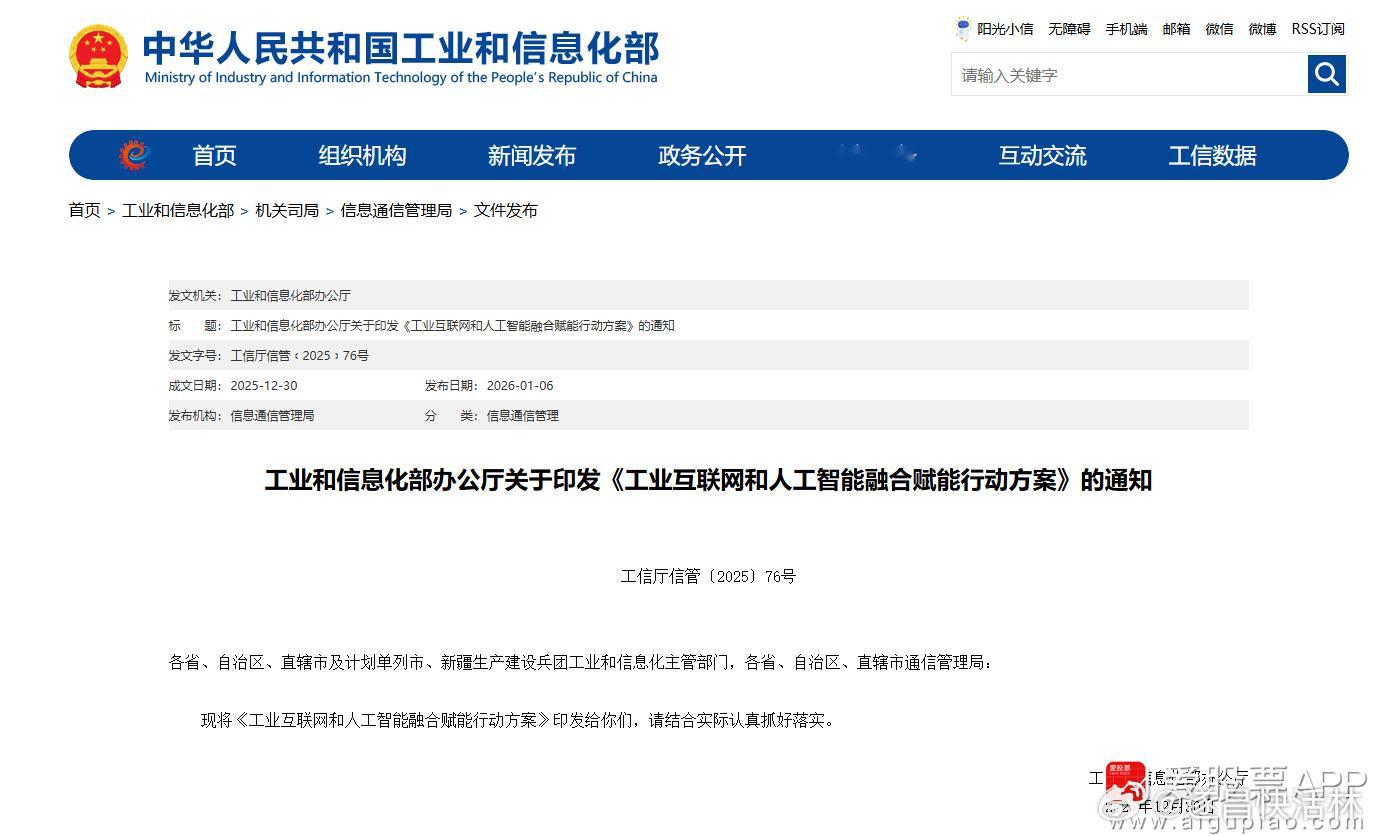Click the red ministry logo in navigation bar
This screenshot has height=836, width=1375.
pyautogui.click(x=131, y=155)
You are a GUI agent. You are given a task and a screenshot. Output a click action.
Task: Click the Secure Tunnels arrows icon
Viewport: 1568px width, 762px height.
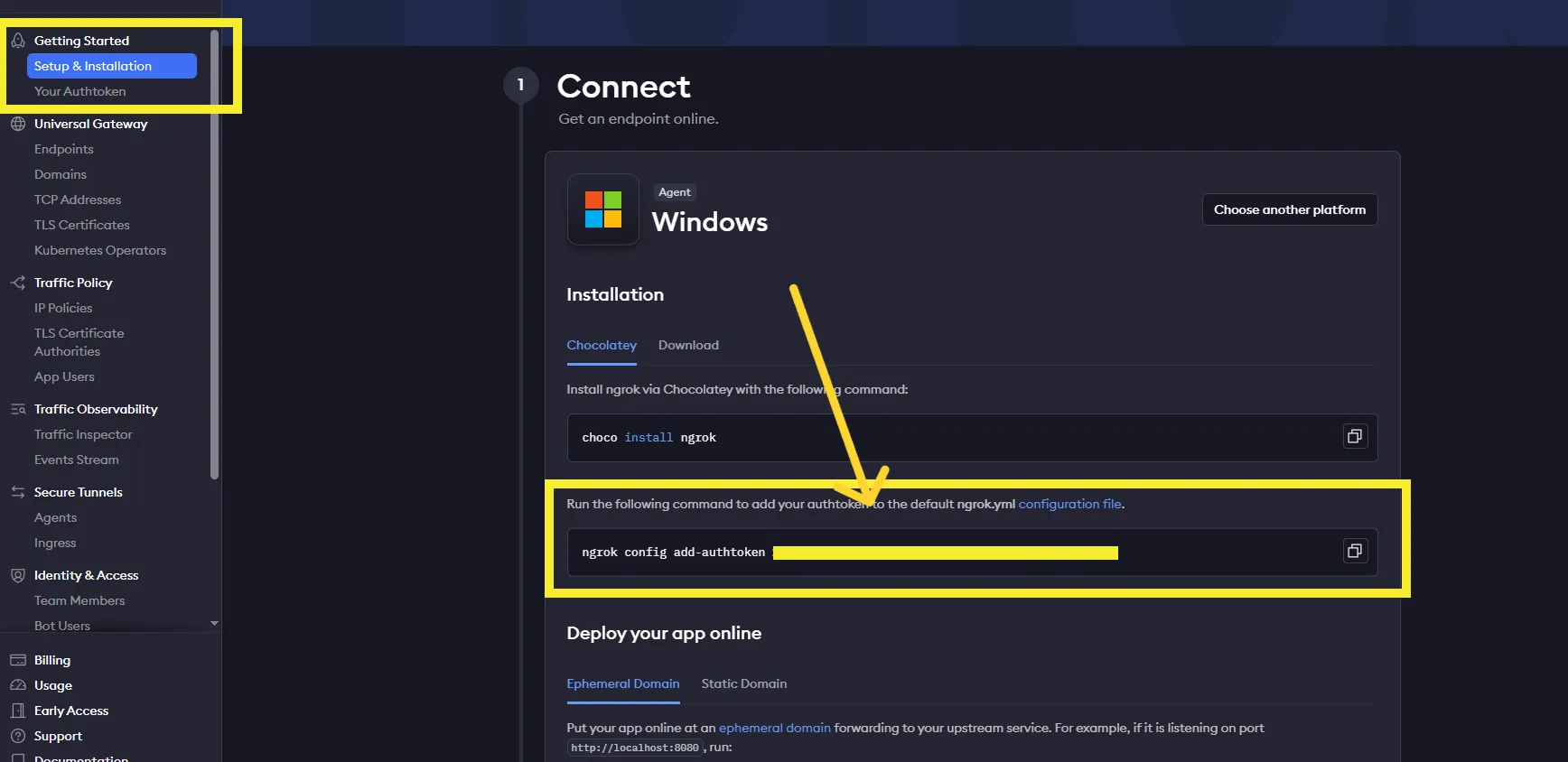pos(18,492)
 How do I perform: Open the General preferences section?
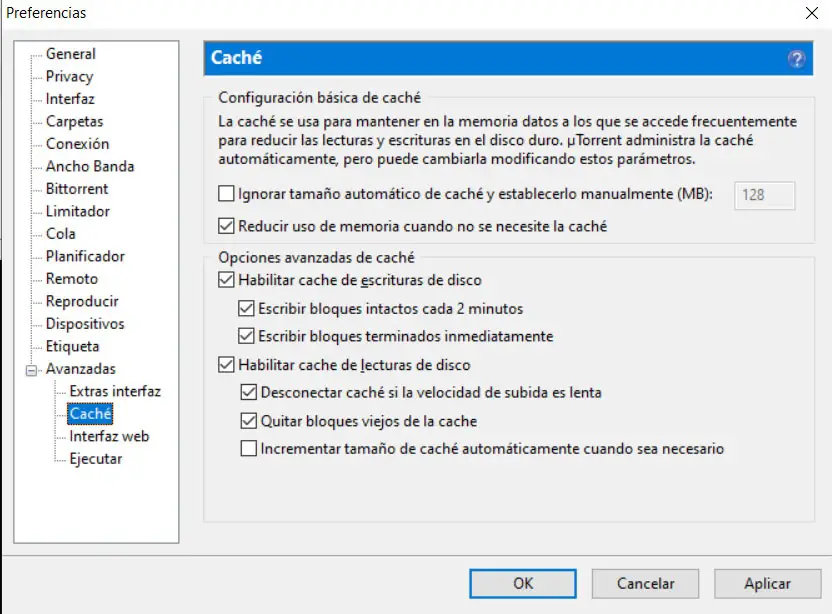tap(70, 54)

(Aim of the exercise) Starting with the line that holds "You are a GUI", copy every line exactly through the final line of the material, but skip the pictures.

(Result of this task)
You are a GUI agent. You are given a task and a screenshot. Output a click action.
Task: Click the Secure Tunnels arrows icon
Viewport: 1568px width, 762px height.
pos(18,492)
 How do I perform: Open the General preferences section?
tap(70, 54)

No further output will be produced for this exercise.